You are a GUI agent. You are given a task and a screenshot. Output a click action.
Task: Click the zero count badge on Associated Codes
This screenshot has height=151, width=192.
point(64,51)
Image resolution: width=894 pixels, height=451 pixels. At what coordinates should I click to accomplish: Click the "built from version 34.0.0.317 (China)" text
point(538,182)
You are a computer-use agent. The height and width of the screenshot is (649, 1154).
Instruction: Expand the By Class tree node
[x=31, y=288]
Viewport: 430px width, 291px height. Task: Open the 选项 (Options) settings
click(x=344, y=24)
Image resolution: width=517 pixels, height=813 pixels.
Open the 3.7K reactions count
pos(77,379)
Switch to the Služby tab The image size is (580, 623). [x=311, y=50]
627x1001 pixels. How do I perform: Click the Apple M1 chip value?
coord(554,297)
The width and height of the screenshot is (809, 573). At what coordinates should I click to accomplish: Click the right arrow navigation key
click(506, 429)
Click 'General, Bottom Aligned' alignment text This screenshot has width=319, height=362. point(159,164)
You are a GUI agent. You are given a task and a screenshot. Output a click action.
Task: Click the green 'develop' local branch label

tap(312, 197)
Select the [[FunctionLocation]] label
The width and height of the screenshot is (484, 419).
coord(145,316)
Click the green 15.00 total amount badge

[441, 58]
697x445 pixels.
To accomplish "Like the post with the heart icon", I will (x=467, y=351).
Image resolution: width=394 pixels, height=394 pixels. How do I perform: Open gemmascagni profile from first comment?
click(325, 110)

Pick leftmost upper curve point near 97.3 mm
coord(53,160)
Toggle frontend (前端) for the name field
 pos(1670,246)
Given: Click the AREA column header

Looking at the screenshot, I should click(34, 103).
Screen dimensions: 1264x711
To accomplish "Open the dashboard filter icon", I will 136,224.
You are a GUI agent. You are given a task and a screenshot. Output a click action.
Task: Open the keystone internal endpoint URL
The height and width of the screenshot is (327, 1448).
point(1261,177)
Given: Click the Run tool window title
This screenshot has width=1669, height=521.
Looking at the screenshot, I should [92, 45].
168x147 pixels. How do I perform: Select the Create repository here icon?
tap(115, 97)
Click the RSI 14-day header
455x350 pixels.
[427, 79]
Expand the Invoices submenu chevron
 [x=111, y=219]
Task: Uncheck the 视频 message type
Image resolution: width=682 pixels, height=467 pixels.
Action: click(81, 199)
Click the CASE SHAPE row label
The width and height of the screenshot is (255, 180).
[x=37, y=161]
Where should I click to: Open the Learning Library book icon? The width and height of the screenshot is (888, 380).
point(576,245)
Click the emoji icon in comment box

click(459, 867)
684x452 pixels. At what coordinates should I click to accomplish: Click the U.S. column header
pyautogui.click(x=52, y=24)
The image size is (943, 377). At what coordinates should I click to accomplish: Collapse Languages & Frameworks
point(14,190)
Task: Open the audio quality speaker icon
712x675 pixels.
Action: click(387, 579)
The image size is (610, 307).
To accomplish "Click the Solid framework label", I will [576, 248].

┄┄┄┄┄┄┄┄┄┄┄┄┄┄┄┄┄┄┄┄

▶ **Task item**: Your reply is to repeat, unchanged, the lines above running from the one with "This screenshot has width=1669, height=521." up to and including the one with "Task: Uncheck the 视频 message type".

▶ **Task output**:
This screenshot has width=1669, height=521.
Looking at the screenshot, I should [92, 45].
168x147 pixels. How do I perform: Select the Create repository here icon?
tap(115, 97)
Click the RSI 14-day header
455x350 pixels.
[427, 79]
Expand the Invoices submenu chevron
 [x=111, y=219]
Task: Uncheck the 视频 message type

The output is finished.